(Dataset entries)

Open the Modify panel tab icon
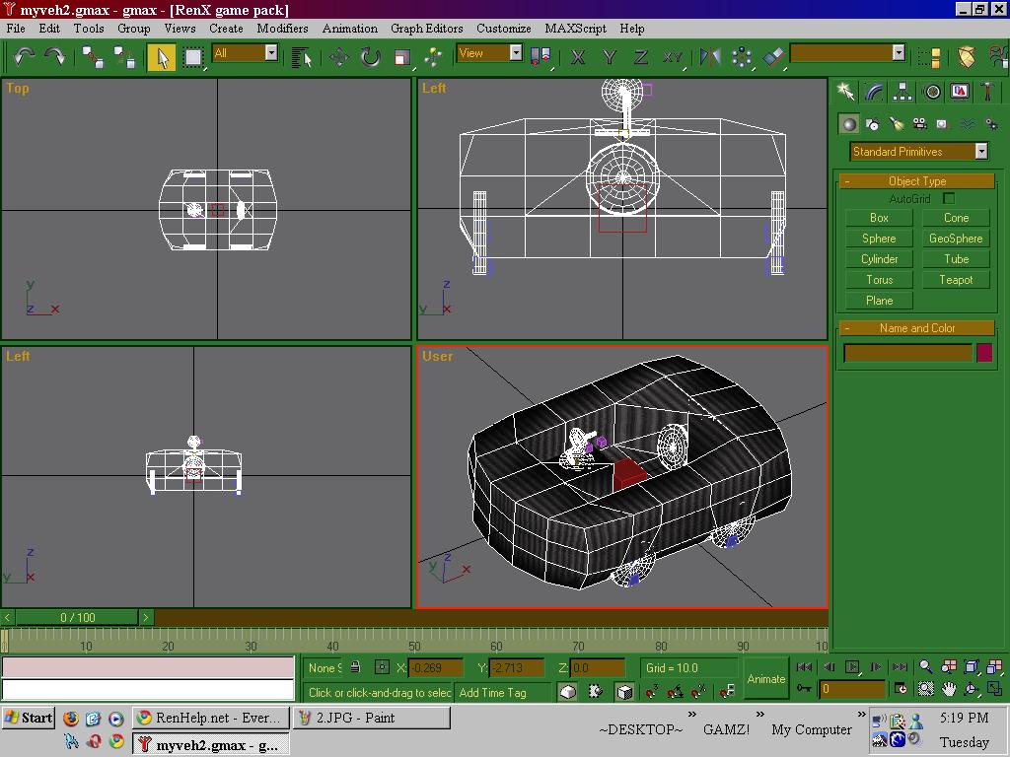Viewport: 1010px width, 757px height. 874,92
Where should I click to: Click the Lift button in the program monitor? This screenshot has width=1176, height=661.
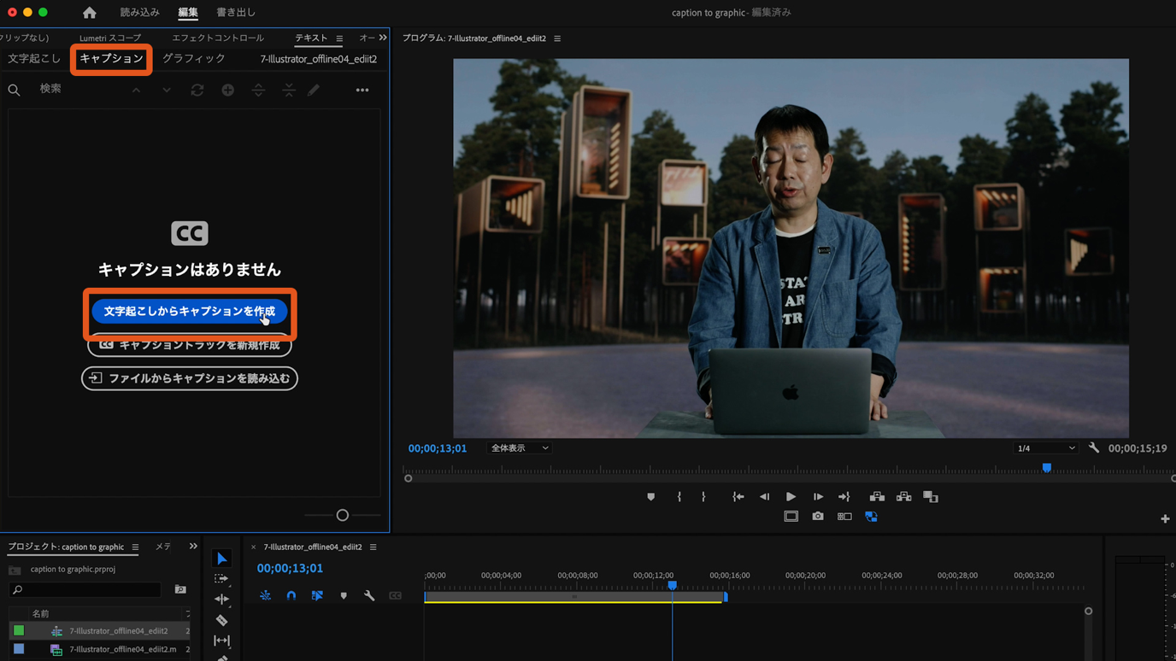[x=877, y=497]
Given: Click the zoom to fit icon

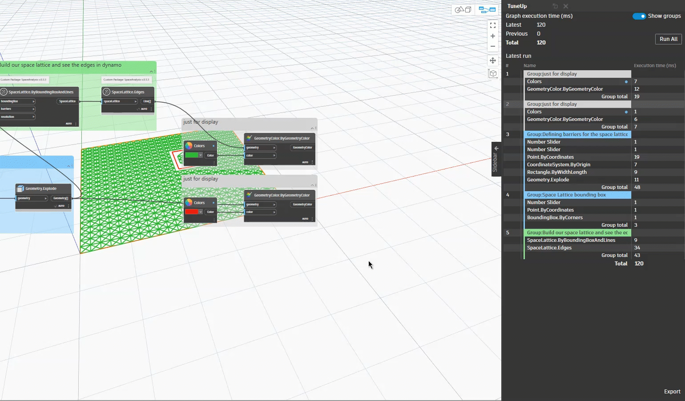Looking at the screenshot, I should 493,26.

### Assignment:
The output should consist of the records above, reproduced exactly, without pictures.

### Output of the exercise:
Open the Modify panel tab icon
Viewport: 1010px width, 757px height. 874,92
Where should I click to: Click the Lift button in the program monitor? This screenshot has width=1176, height=661.
[x=877, y=497]
Given: Click the zoom to fit icon

Looking at the screenshot, I should 493,26.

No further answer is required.